**Travail demandé**
Pouvez-vous réécrire sous forme de liste le paragraphe de l'extrait sur l'énigme de calculabilité qui commence par « Méta : J'ai proposé », en conservant ses faits principaux ?

Une autre énigme de calculabilité

Méta : J'ai proposé une petite énigme la semaine dernière, qui m'était venue en réfléchissant à des questions autour de la logique et de la calculabilité (j'ai ajouté successivement un indice et la réponse, donc si vous aviez lu l'énigme et l'aviez trouvée intéressante mais sans aller jusqu'à la réponse, vous pouvez y jeter un nouveau coup d'œil). Avec toutes mes excuses aux >99.9% de mes lecteurs qui ne sont pas amusés par ce genre de choses, je vais finir l'année en en proposant une autre, un peu dans le même esprit mais néanmoins bien différente, qui m'est aussi venue en réfléchissant à des questions adjacentes. Je ne sais vraiment pas si elle est difficile (plus que la première ? moins ?), parce que pendant que j'y réfléchissais, je n'arrêtais pas de me tromper sur l'énoncé, de m'embrouiller sur ce que je voulais demander, et finalement de ne plus savoir du tout où j'en étais ; j'ai régulièrement cru me persuader que « non, ce n'est pas possible du tout, ce truc », et finalement la réponse m'a semblé étonnamment bête, du genre « mais comment je n'ai pas vu ça ? », peut-être parce qu'il faut penser out of the box comme on dit, ou peut-être que je m'obstinais un peu trop à réfléchir dans les mêmes lignes que l'énigme précédente. Bon, cette fois je ne vais pas trop essayer de faire semblant de m'adresser au grand public, donc même si je vais écrire un scénario tarabiscoté pour rendre l'énigme formellement indépendante, je suppose en fait qu'on connaît les bases de calculabilité et qu'on sait ce qu'est un ensemble décidable, un algorithme, ce genre de choses. (La version formulée mathématiquement, que je donne à la fin, est beaucoup plus simple que l'énigme précédente, et certainement plus simple que mon scénario tarabiscoté.)

**Lignes de données**
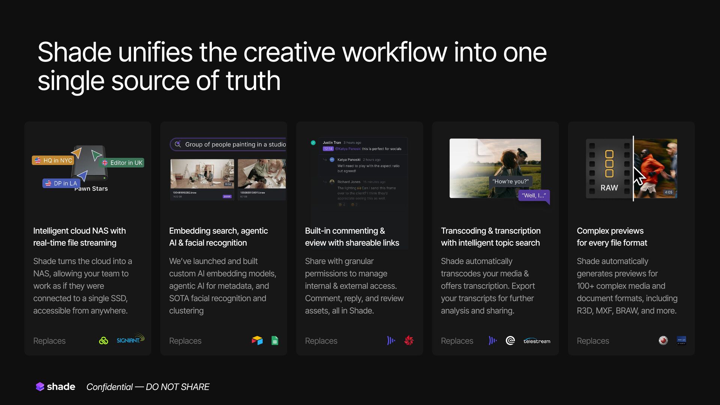
Task: Click the green cloud logo icon
Action: [x=104, y=341]
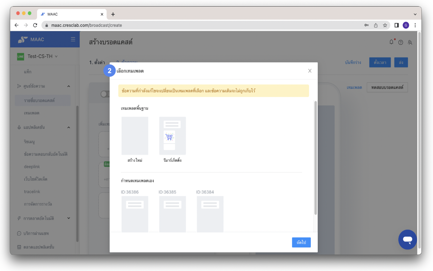The height and width of the screenshot is (271, 433).
Task: Select the รีมาร์เก็ตติ้ง template
Action: [x=172, y=136]
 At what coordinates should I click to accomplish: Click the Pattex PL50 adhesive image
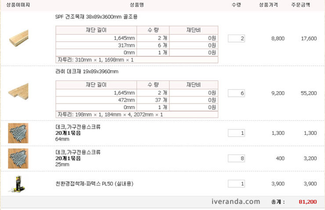[x=18, y=184]
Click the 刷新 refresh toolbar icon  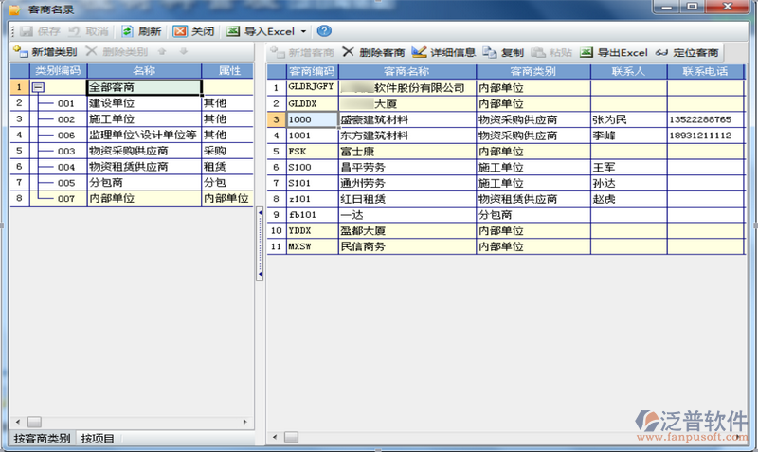tap(127, 31)
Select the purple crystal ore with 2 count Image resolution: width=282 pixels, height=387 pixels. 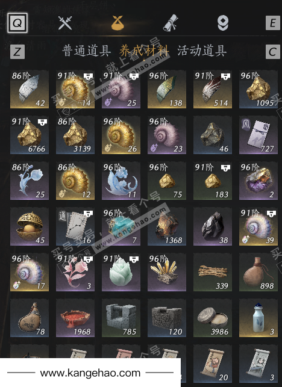click(x=259, y=181)
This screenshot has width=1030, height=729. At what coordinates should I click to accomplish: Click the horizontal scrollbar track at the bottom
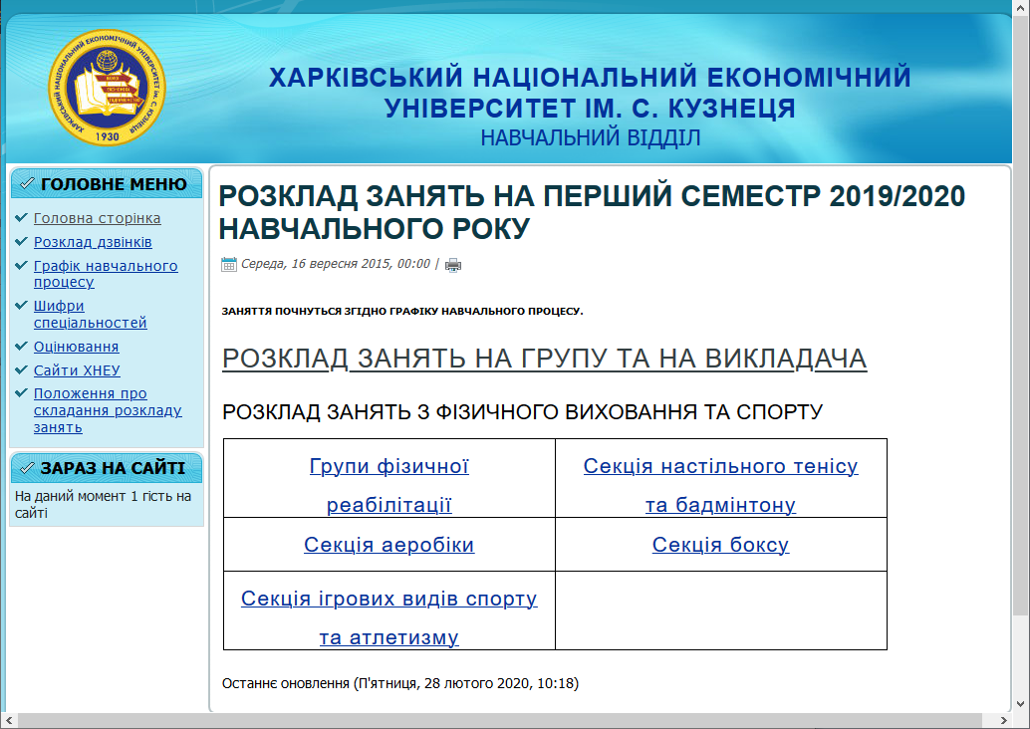point(498,720)
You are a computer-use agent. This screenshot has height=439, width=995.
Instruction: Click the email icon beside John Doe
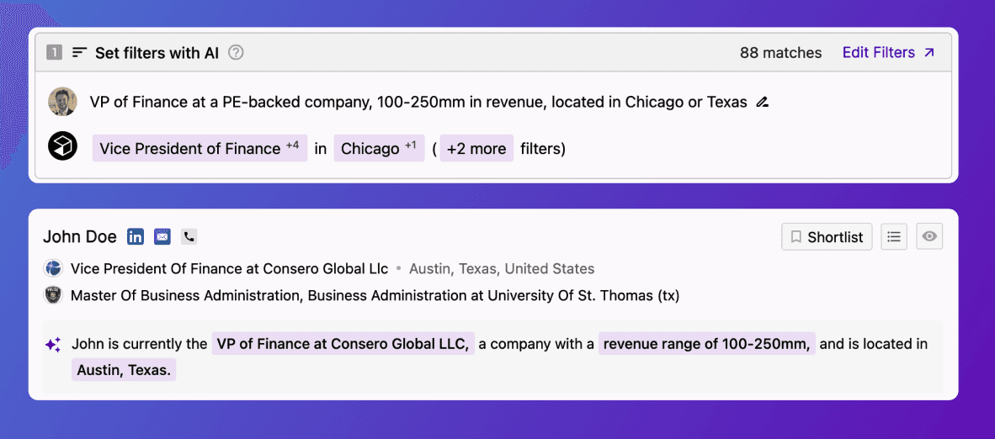(x=162, y=237)
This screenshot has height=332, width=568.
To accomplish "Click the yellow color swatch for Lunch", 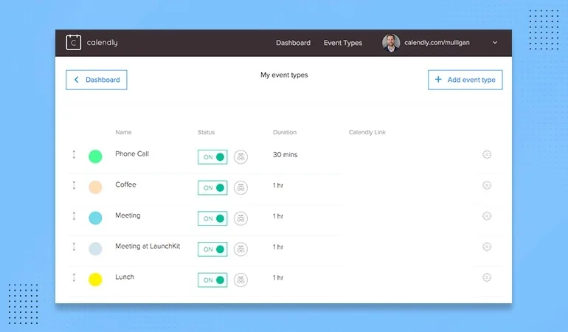I will [x=95, y=280].
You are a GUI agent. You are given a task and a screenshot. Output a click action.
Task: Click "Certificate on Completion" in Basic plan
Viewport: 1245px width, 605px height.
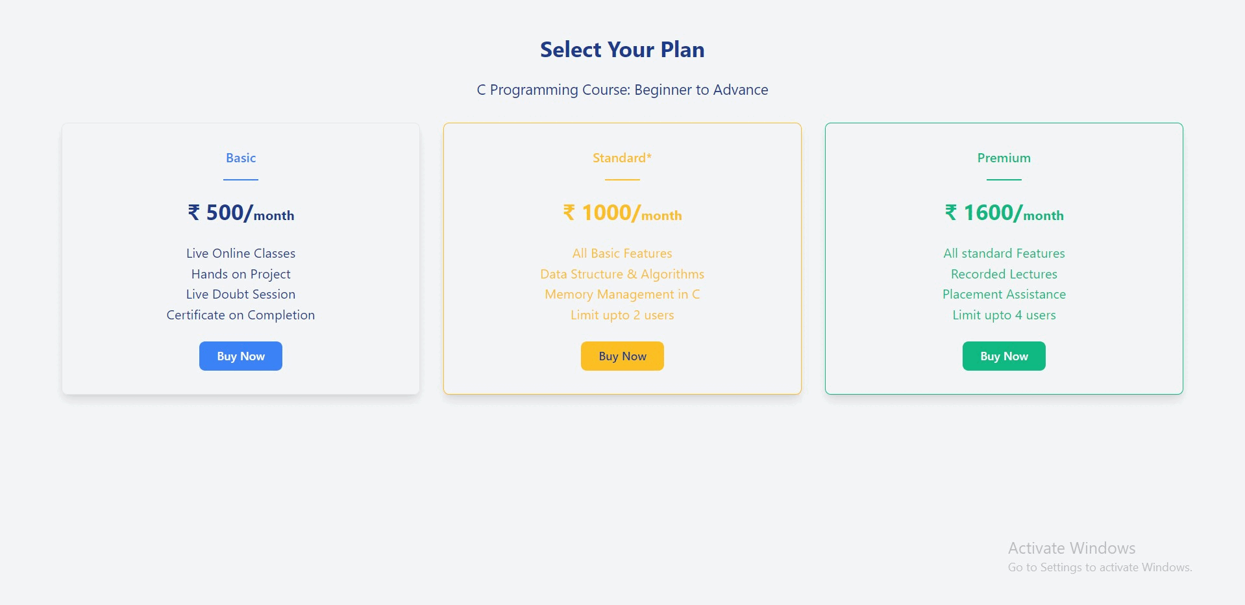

**Réponse**
- Une petite énigme, née de réflexions sur la logique et la calculabilité, a été proposée la semaine dernière. Un indice puis la réponse y ont été ajoutés, et les lecteurs peuvent y revenir.
- Pour finir l'année, une nouvelle énigme est proposée, avec des excuses aux plus de 99,9 % de lecteurs que ce genre de choses n'amuse pas. Elle est dans le même esprit mais bien différente, et vient elle aussi de questions adjacentes.
- Sa difficulté par rapport à la première reste incertaine. En y réfléchissant, il y a eu des erreurs sur l'énoncé, de la confusion et la conviction répétée que c'était impossible. La réponse a finalement paru étonnamment bête, peut-être parce qu'il faut penser « out of the box », ou à cause d'une obstination à suivre les mêmes lignes que l'énigme précédente.
- Le texte ne s'adresse pas vraiment au grand public. Un scénario tarabiscoté rend l'énigme formellement indépendante, mais les bases de la calculabilité sont supposées connues (ensemble décidable, algorithme).
- La version mathématique, donnée à la fin, est beaucoup plus simple que l'énigme précédente et certainement plus simple que le scénario.